• **Instruction 1**:
Please summarize the article on random numbers in two sentences.

---------------

# The not-so-random story

Amit Dhakulkar and Ravi Sinha

How many of us remember when we were introduced to random numbers? Was the experience profoundly engaging? We think not, as in most curricula, random numbers are introduced in a boring and abstract way that makes them unlikable. The term “random” itself has negative connotations. When there is no focus to a talk we say it is “random talk”, and for movement without a purpose we say “moving randomly”. But just because something is random, it does not mean it is meaningless. Random numbers are a very important concept in science and mathematics. Random numbers help us understand and explain several natural phenomena and are fundamental to many theories in science. Whether it’s diffusion of heat in air, or the prices of stock exchange, random numbers are all around us. They also have application in cryptography. Entropy and chaos is very much linked to randomness. In this article we use a concrete and operational approach to introduce children to random numbers.

Creating a set of truly random numbers is not a simple task and before computers, tables of random numbers (Figure 1) were devised using ingenious methods. (What methods can you think of to generate random numbers without using a computer? How about using dice or coins?) But a computer program can very quickly give us sets of random numbers in a given range.

So how can we introduce random numbers to children in a fun and intuitive way? Though almost every programming language has a random number generator, not all programming languages are created for novice learners. There are certain programming languages which are specifically designed for learning. Turtle Blocks (https://turtle.sugarlabs.org) is one such language and is developed along the lines of LOGO, another programming language designed for learning. Turtle Blocks is a visual programming language (or a block programming language) using which learners can create programmes by simply combining pre-existing blocks. It is a Free and Open Source Software. Here we present some examples of how random numbers can be introduced to novice learners using Turtle Blocks which can lead to deeper engagements. The context for these episodes was an online engagement with Turtle Blocks, which was mediated through interactive sessions. The learners in this engagement were presented with “visual challenges” which they had to code using Turtle Blocks. In these challenges, the learners found random blocks to be a source of mystery, fascination and colourful artwork. We also show how simply using random blocks can lead to investigative projects which deal with some fundamental ideas in science. These episodes can be seen as first steps to the world of random numbers. There are questions interspersed throughout the article for readers, which provide food for thought and ideas for further enquiry.

Let’s see how random block works. Figure 2 shows a simple code to make a mono-colour wheel. This programme first sets the pen colour of the turtle to 0 which corresponds to bright, reddish pink. Then there is a sequence of three commands within the repeat block which are meant to be iteratively executed multiple times, in this example 36 times. (Why 36 times? Why not 20 or 30 times?) The first one is the forward block which makes the turtle go 100 steps in the direction of its head. Then the back block traces back the exact path bringing the turtle back to the starting position but without changing the direction of its head. (What will happen if the head direction also changes? Do you still get the same figure with the above code blocks?). These blocks do two things – trace the path of the turtle thus making the spoke (line) and bring the turtle back to the same position without changing its orientation. And finally, we have the right block that rotates the turtle 10 degrees clockwise thus changing its orientation completing the action sequences for one loop. Now, this gets repeated 35 times more generating the mono colour spoke wheel.

---------------

• **Instruction 2**:
Reproduce the records from the line containing "Expand the Interactions card chevron" up to and including the final line of the records.

---------------

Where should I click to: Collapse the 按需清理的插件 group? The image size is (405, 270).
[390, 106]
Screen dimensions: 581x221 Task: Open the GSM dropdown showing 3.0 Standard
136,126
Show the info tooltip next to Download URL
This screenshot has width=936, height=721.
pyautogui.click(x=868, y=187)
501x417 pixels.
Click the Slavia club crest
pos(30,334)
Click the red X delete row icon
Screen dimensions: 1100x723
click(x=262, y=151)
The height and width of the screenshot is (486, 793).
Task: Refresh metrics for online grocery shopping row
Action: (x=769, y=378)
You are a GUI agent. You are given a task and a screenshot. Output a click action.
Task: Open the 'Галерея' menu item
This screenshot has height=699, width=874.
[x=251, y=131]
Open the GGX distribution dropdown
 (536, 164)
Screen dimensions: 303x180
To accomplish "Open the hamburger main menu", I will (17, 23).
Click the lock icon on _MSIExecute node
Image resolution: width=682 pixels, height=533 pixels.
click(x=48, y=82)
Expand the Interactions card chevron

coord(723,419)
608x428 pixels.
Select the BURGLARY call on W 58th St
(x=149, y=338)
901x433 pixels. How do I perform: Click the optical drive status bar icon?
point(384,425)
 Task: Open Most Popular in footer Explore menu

---------------

• **Full output 1**:
Random numbers are usually taught in a boring and abstract way, but they are an important concept in science and mathematics, and the article takes a concrete, operational approach to introducing them to children. It uses Turtle Blocks, a free and open source visual programming language designed for learning, and walks through a program whose repeat block runs forward, back and right commands 36 times to draw a mono-color spoke wheel.

• **Full output 2**:
Expand the Interactions card chevron

coord(723,419)
608x428 pixels.
Select the BURGLARY call on W 58th St
(x=149, y=338)
901x433 pixels. How do I perform: Click the optical drive status bar icon?
point(384,425)
 Task: Open Most Popular in footer Explore menu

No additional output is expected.